Bronze: Stick it to the Man by Zoink!
Stick it to the Man is quite the surprise. Not only is it a surprise in that it kind of came out of nowhere, but also a surprise as it feels like the kind of game that people have wanted Tim Schafer to make this entire time. Deeply influenced by LucasArts adventure games of old, Stick it to the Man explores a bizarre world filled with bizarre characters through an incredible bizarre series of events. Stick it to the Man's sharp, funny writing goes for both the low hanging simple gags and the more complex social critiques that video games often trip upon and fail to navigate effectively. While it's not really the most engaging dramatic narrative in a game this year, Stick it to the Man's story is smart and fun and funny, all of which we could use more of in the video game industry nowadays.
by: Isaac Wagner
Silver: The Wolf Among Us by Telltale Games
Telltale have put out a ton of games, especially this year, all of which they remained close to the well-honed formula of adventure game that Telltale established with the incredible first season of The Walking Dead. But by far their most successful story of this year was The Wolf Among Us. While based off of a successful comic book franchise, it was most likely the least anticipated Telltale experience between the highly anticipated second season of The Walking Dead, the strange existence of Tales from the Borderlands, and their take on the beloved Game of Thrones entertainment property. The Wolf Among Us proved to be the smartest and most socially relevant of the bunch, introducing an intoxicating neo-noir narrative filled with some of the best characters Telltale has realized in a complex mystery that continually had me engrossed and guessing throughout its season 1 run. Indeed, an argument could be made that its episodic nature probably hurt its tale more than it helped, but after its incredible sucker-punch ending, it's impossible to deny that The Wolf Among Us was not one of the best stories that any video game told this year.
by: Isaac Wagner
Gold: Wolfenstein: The New Order by MachineGames
A dumb first-person shooter taking the gold? Get out of here, right? No, Wolfenstein: The New Order's story managed to blow away my expectations and it has actually raised the bar on terms of storytelling in a shooter. I love how MachineGames managed to take the classic Wolfenstein formula - one man army hero, Nazis and lots of weapons - and actually managed to make a surprisingly smart and engrossing tale.
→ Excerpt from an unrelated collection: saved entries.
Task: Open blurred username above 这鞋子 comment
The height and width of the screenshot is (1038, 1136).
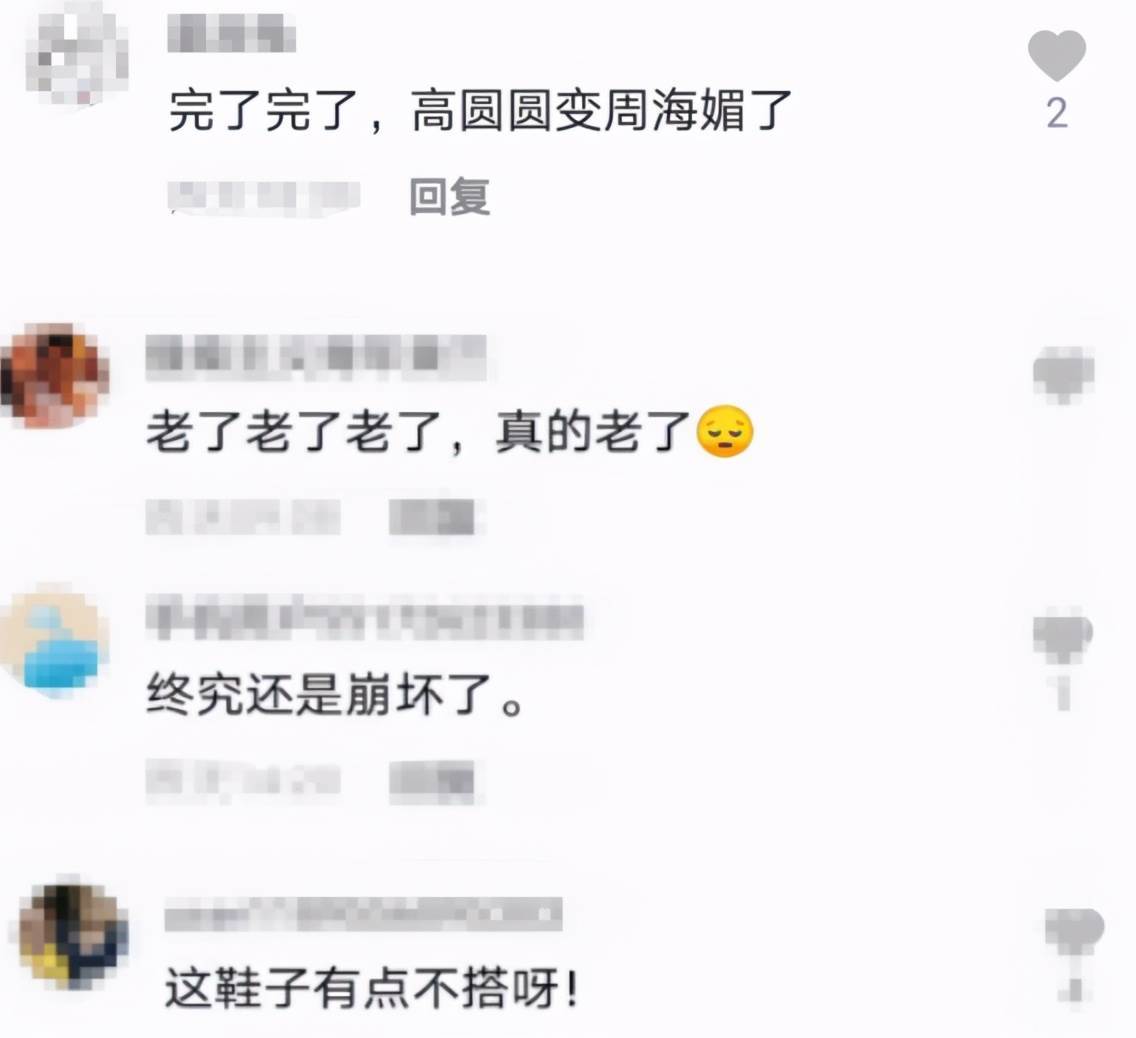Action: click(363, 914)
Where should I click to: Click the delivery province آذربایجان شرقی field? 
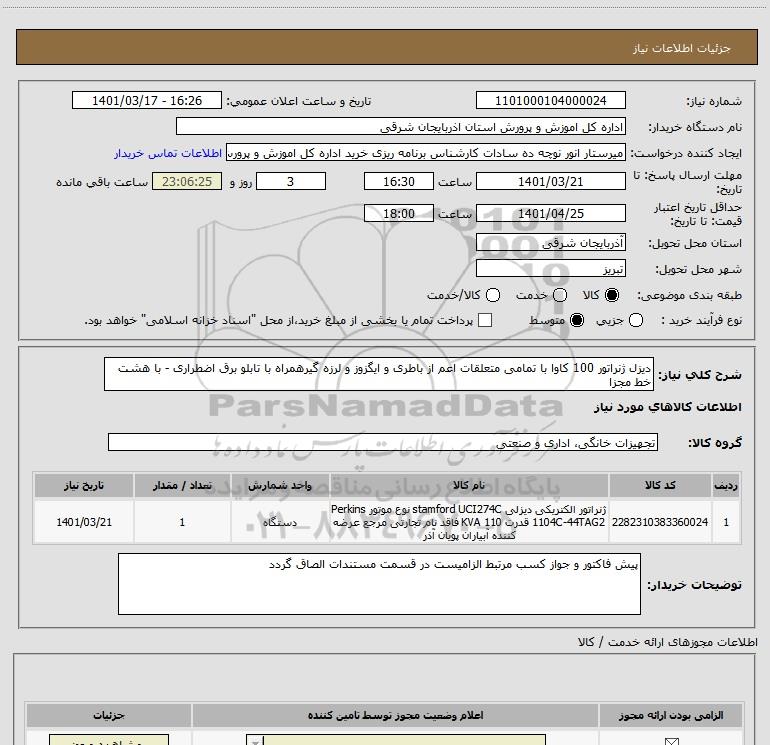[550, 243]
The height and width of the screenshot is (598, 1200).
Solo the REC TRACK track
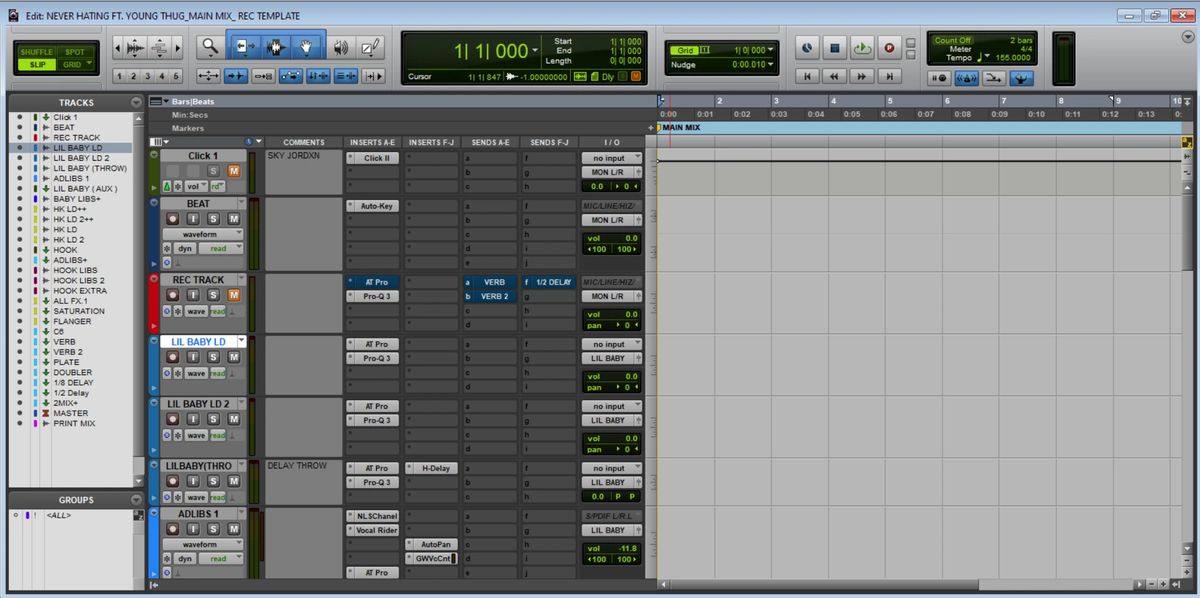213,295
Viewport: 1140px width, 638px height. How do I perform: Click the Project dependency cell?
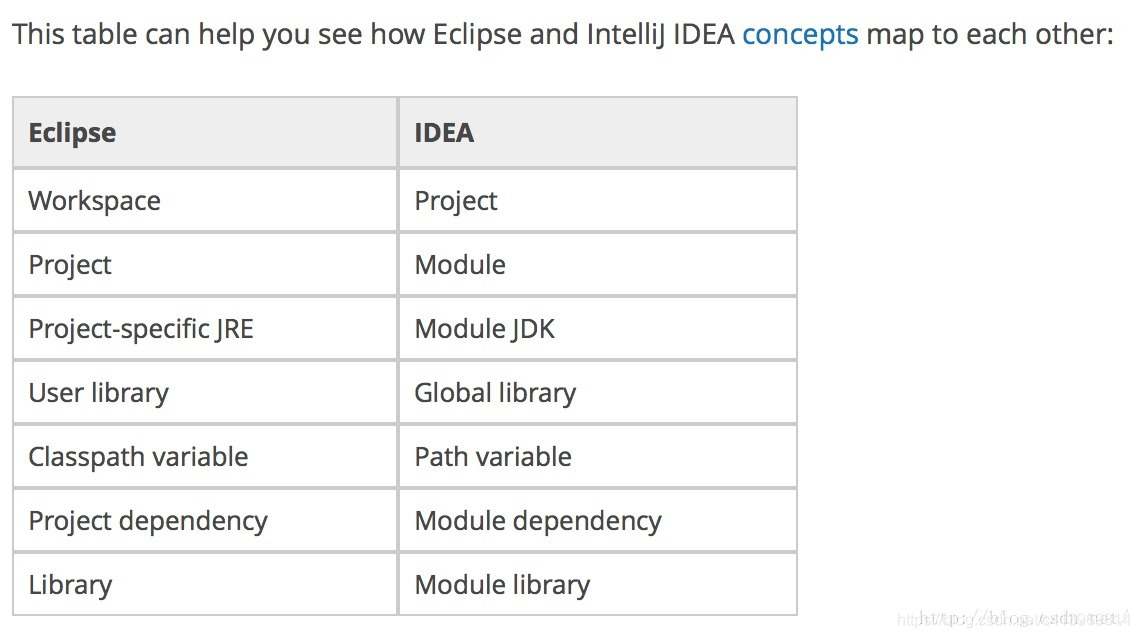(x=205, y=520)
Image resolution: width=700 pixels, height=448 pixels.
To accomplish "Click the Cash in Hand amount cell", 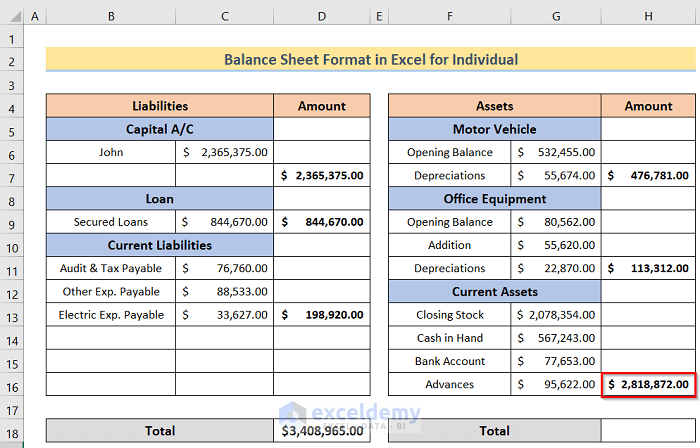I will click(556, 338).
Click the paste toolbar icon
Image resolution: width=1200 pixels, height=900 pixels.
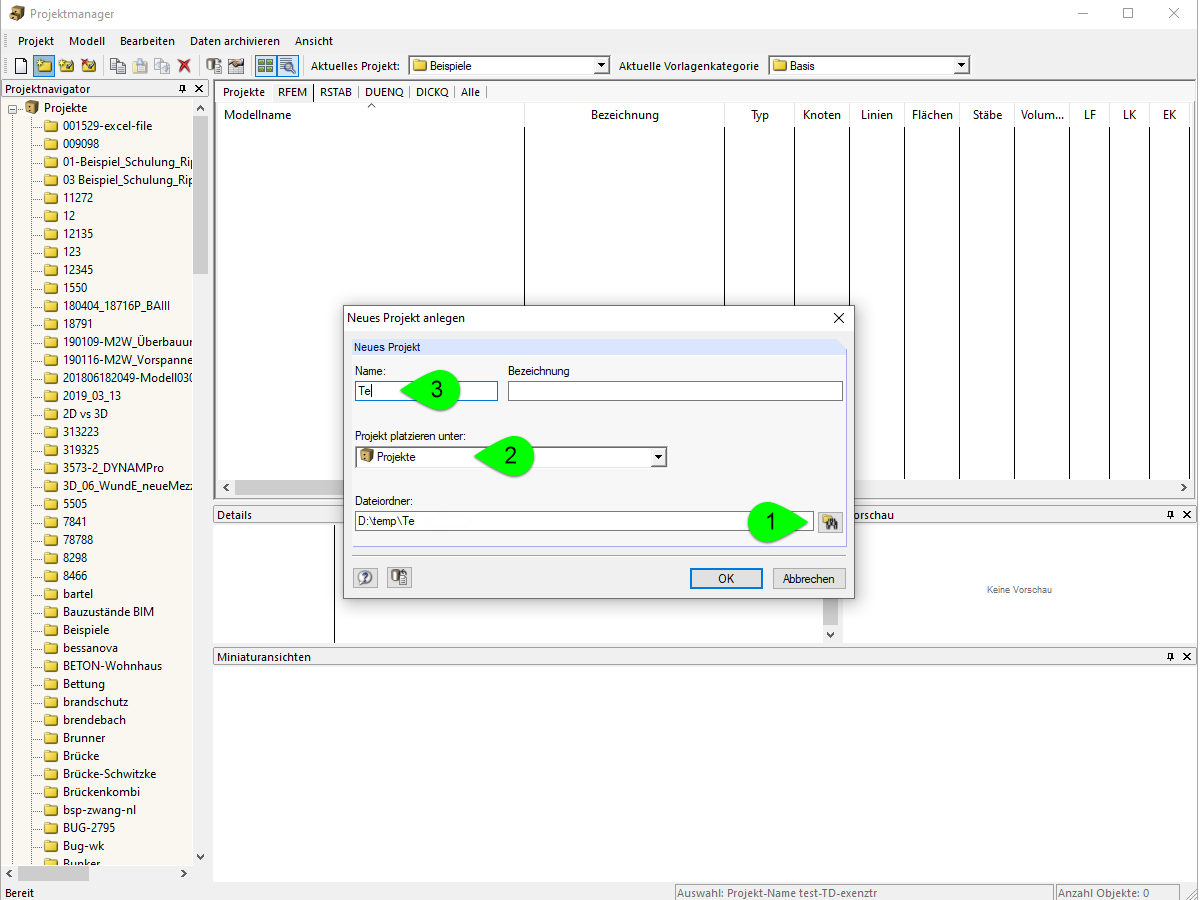139,65
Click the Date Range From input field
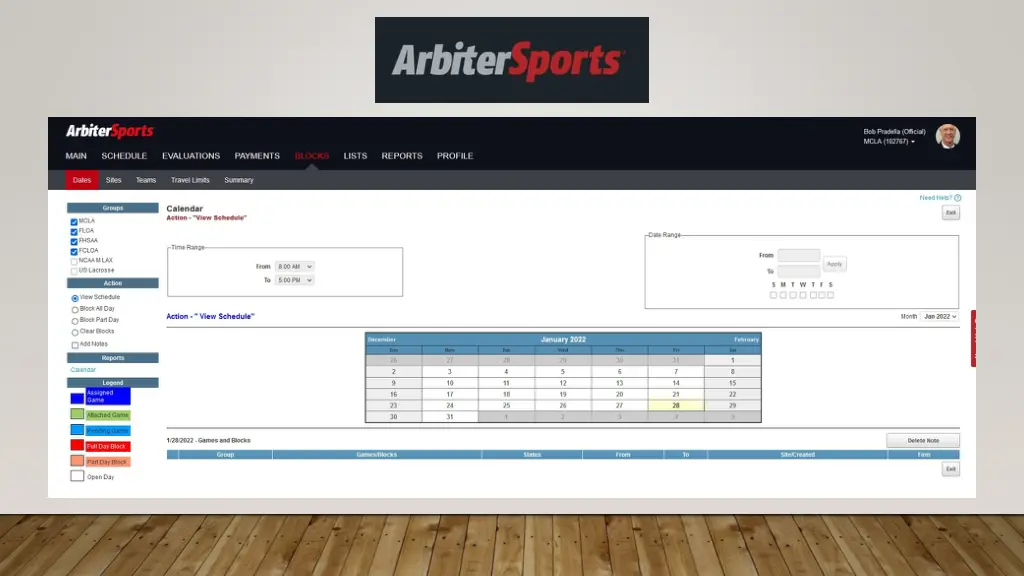 coord(798,256)
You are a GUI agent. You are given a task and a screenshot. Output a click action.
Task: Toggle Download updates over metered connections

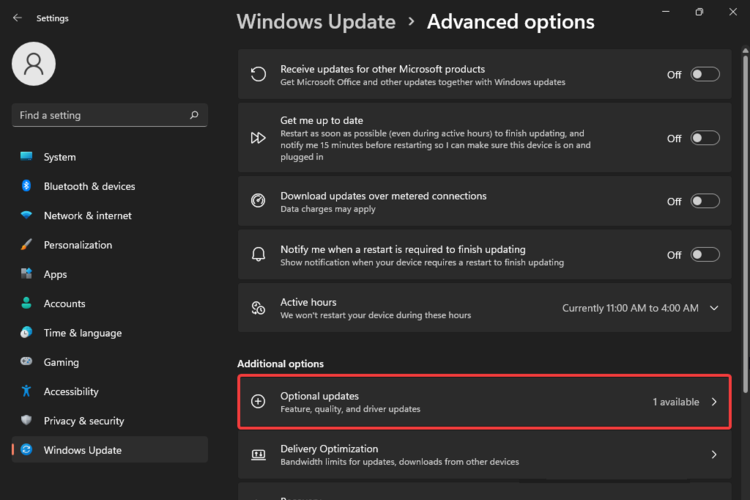[x=704, y=201]
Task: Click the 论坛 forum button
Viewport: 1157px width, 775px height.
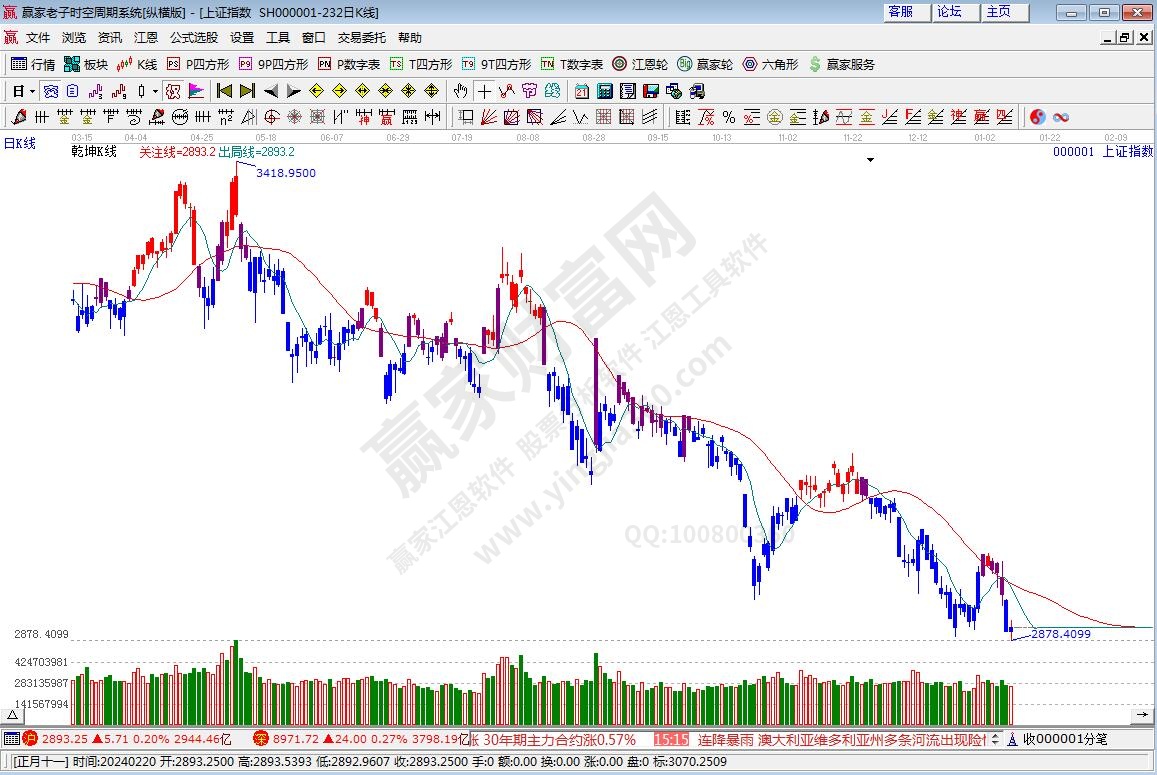Action: (949, 12)
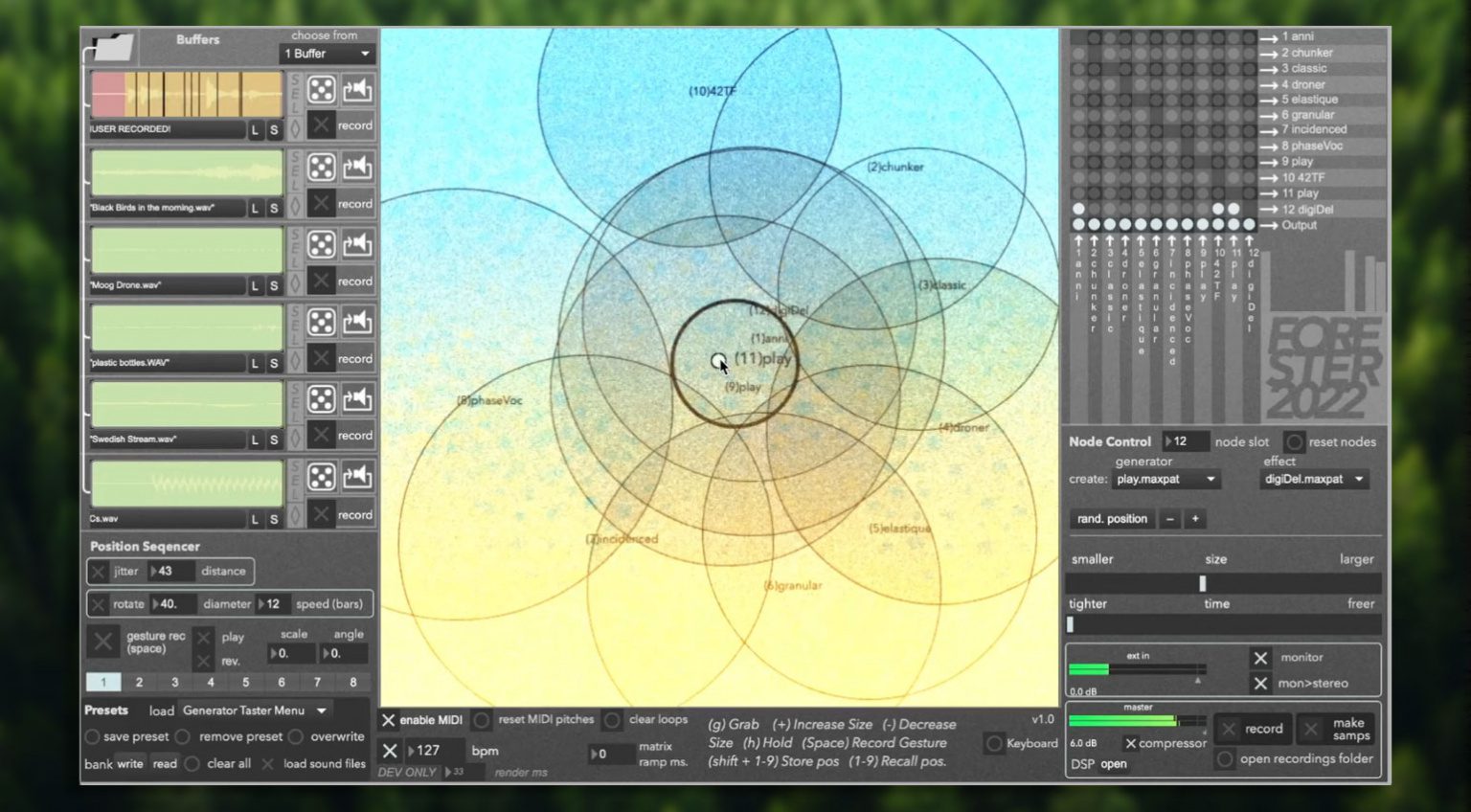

What makes Wolfenstein: The New Order so interesting is that it takes its story and characters seriously. Yes, BJ Blazkowicz is pretty much the same as he ever was and he is something of a relic within our industry. We tend to get more human and vulnerable heroes in our games now, and BJ feels anachronism in comparison. MachineGames play around with this concept excellently, firstly taking him out of the standard World War II setting that we have scene many times and now, he is battling even more technologically advanced Nazis in the 1960s. BJ's journey in Wolfenstein: The New Order is surprisingly compelling and I was shocked how good it was. The supporting characters are pretty good too and the game does a pretty good job of combining both ridiculous scenes and concepts with the horror and impact that the war is having on innocent people. Occasionally, The New Order's tone flip flops too easily between being serious and dumb but generally, the correct balance is achieved and yeah, just play Wolfenstein: The New Order!